Fn キー + kjhl = 上下左右キー

Fn キー + kjhl をそれぞれ上下左右キーとして動作させるキーマップがかなり便利だったので紹介する。

Linux (Gnome?) では、ターミナルをはじめ一部のソフトで Ctrl + pnbf を使いカーソルを動かせるようになっている。しかし、使えない場面も神出鬼没にある上、状態によっては別のコマンドが割り当てられている場合がある。例えば Web ブラウザでは Ctrl + n を押すと新しいウィンドウが開くので、下キーを押したつもりが誤爆して新しいウィンドウが開くと結構驚いてしまうから、やはり上下左右キー以外の役割を持たないキーマップが欲しいところだ。そこで Fn + kjhl なら慣れた感じでほとんど無意識に押せて安心・快適に使える。

なお Emacs 風の Ctrl + pnbf の方が元々の操作と親和性が高いように思えるが、そうせずにわざわざ Vim 風を選択した理由は、Vim 風なら片手だけで押せるからだ。これなら左手がパンを持ったりしていて塞がっていても操作できる。ただ一つの欠点があるとすれば、Fn + h (左) と Ctrl + h (Backspace) を両方とも無意識に使っているので、混乱して入れ替えて押してしまうことが有る。

5. Gnome 設定

アクティビティ画面の表示方法

Gnome のデフォルト設定では、Super キーを押すとアクティビティ画面が表示される。これでは Super キーの組み合わせが使えず、せっかくの Super キーが勿体無いので無効した。

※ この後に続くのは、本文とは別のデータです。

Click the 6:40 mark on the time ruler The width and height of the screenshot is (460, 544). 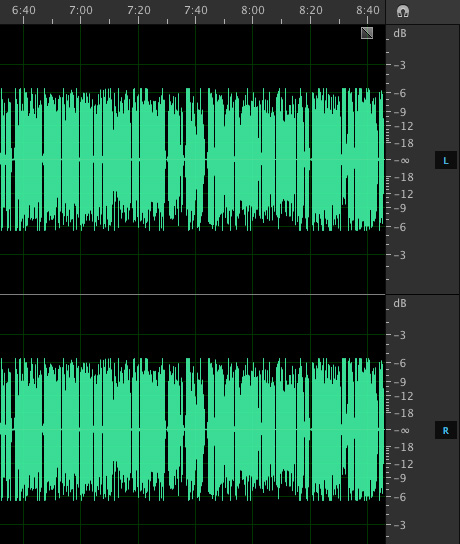click(24, 10)
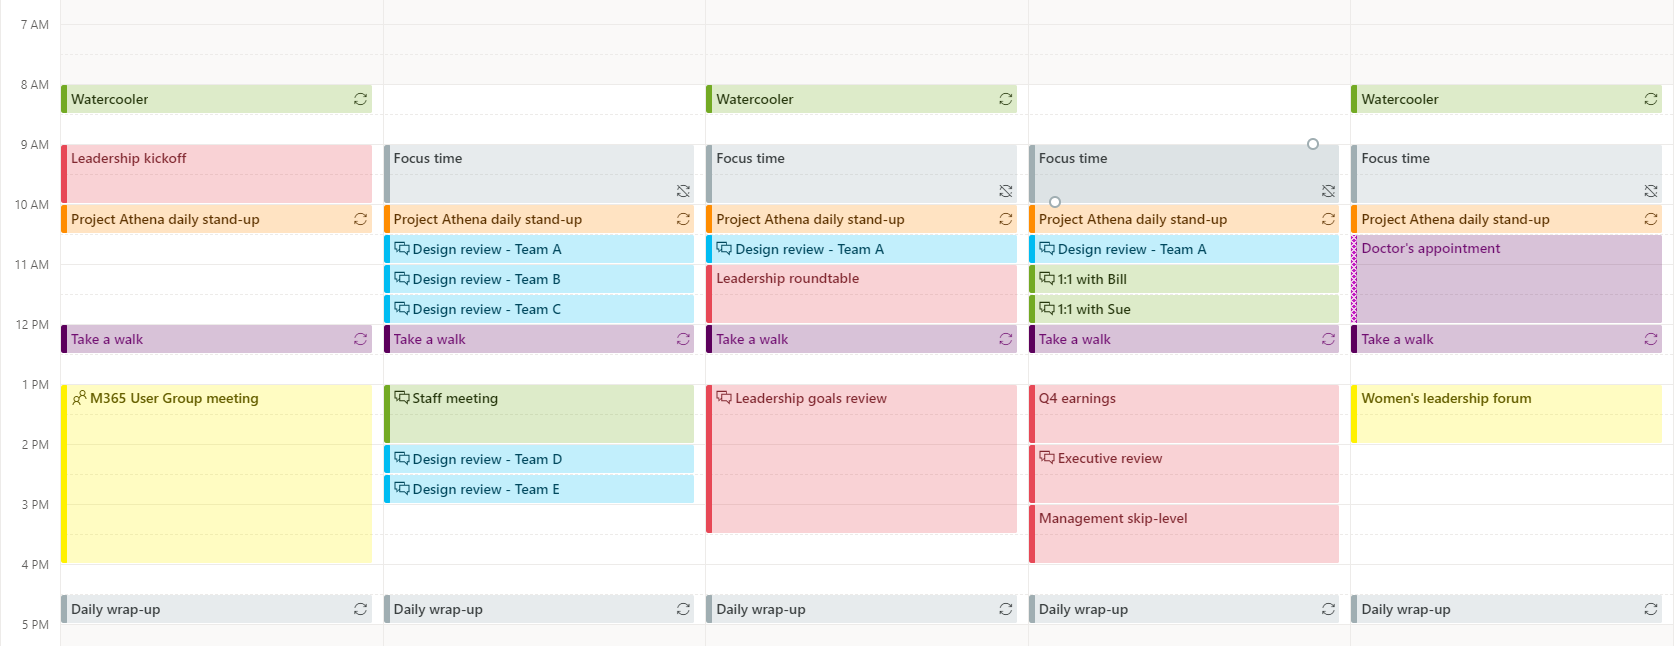Click the chat icon beside 1:1 with Bill
Viewport: 1679px width, 646px height.
click(1047, 279)
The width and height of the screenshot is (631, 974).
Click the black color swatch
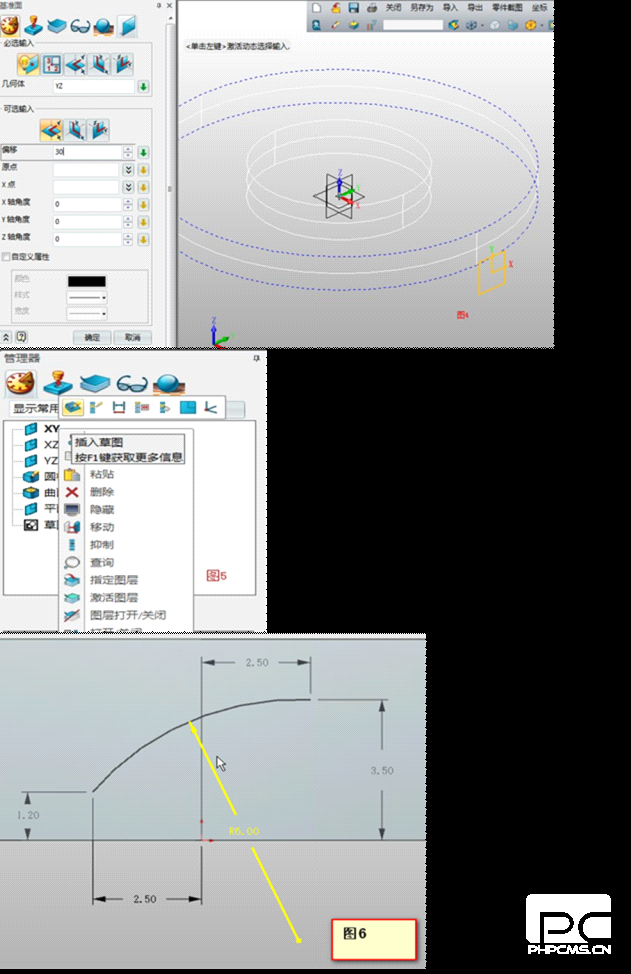click(86, 281)
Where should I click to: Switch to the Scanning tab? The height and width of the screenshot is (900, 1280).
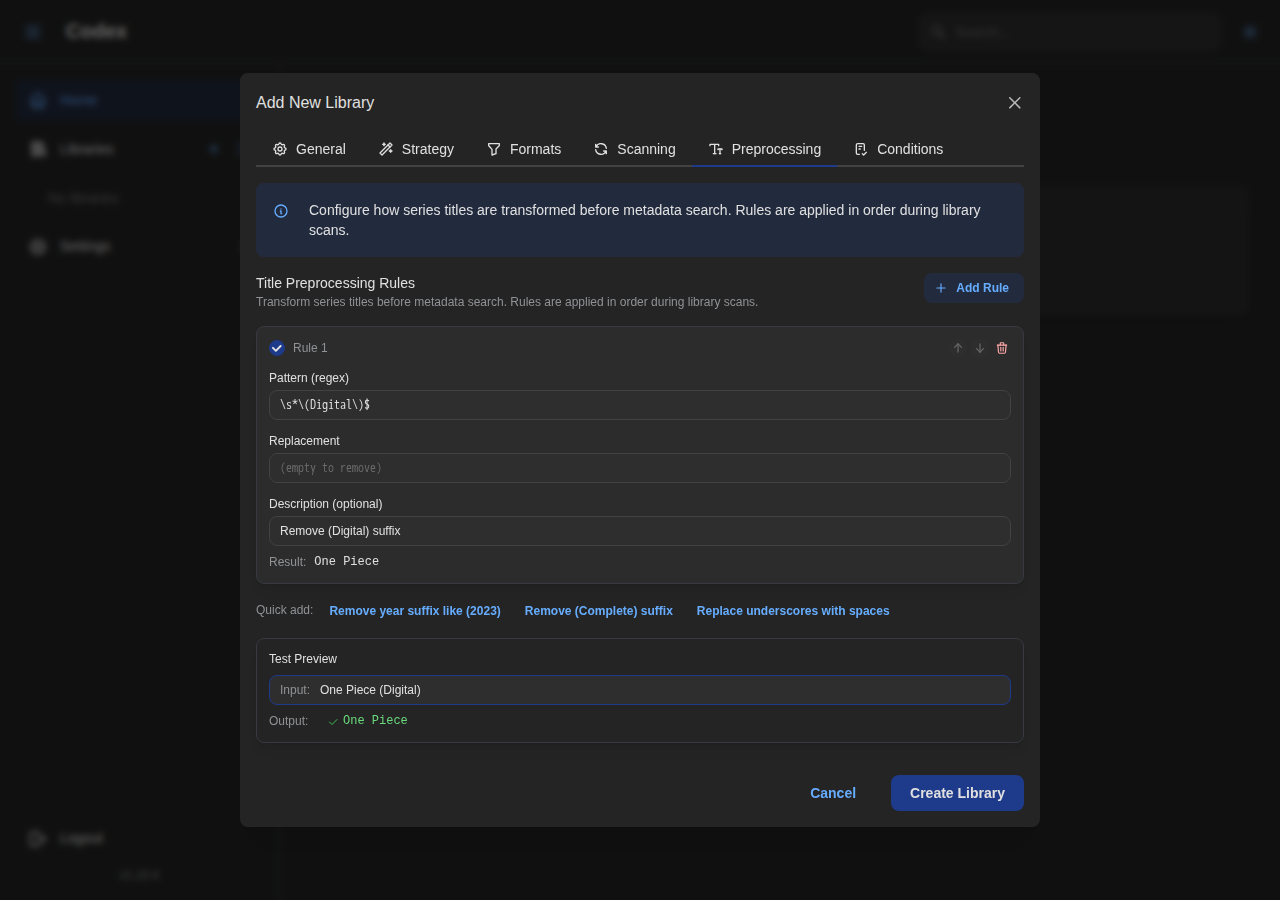coord(634,149)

$ gsettings get org.gnome.mutter overlay-key
'Super_R'
$ gsettings set org.gnome.mutter overlay-key ''

キーボードショートカット

正直デスクトップ環境のショートカットにはあまり興味が無いのだが、とりあえず以下を設定してみた。

# ウィンドウが覆われていれば最前面に、そうでなければ最背面に移動する
org.gnome.desktop.wm.keybindings raise-or-lower ['<Super>d']

あと GUI で「アクティビティ画面を表示する」に ‘+Space' を設定した。

キーリピート設定

キーが軽くなってタイピングし易くなったので、キーリピートの遅延を減らすと共にリピート速度を上げた。手が慣れたらもっと高速化できそうな気がする。

$ gsettings set org.gnome.desktop.peripherals.keyboard delay 150
$ gsettings set org.gnome.desktop.peripherals.keyboard repeat-interval 30

6. スリープからの起動

その後、使っていると Bluetooth 接続は不安定だったので止めて、USB Type-C で有線接続することにした。 有線接続の場合、スリープからの起動の設定を行う必要はない。

Wake on LAN

Bluetooth 接続になったのでキーボードからスリープ解除できなくなった。本体の電源ボタンを押しても全然構わないのだが、せっかくなので Wake on LAN で起動する方法を模索してみる。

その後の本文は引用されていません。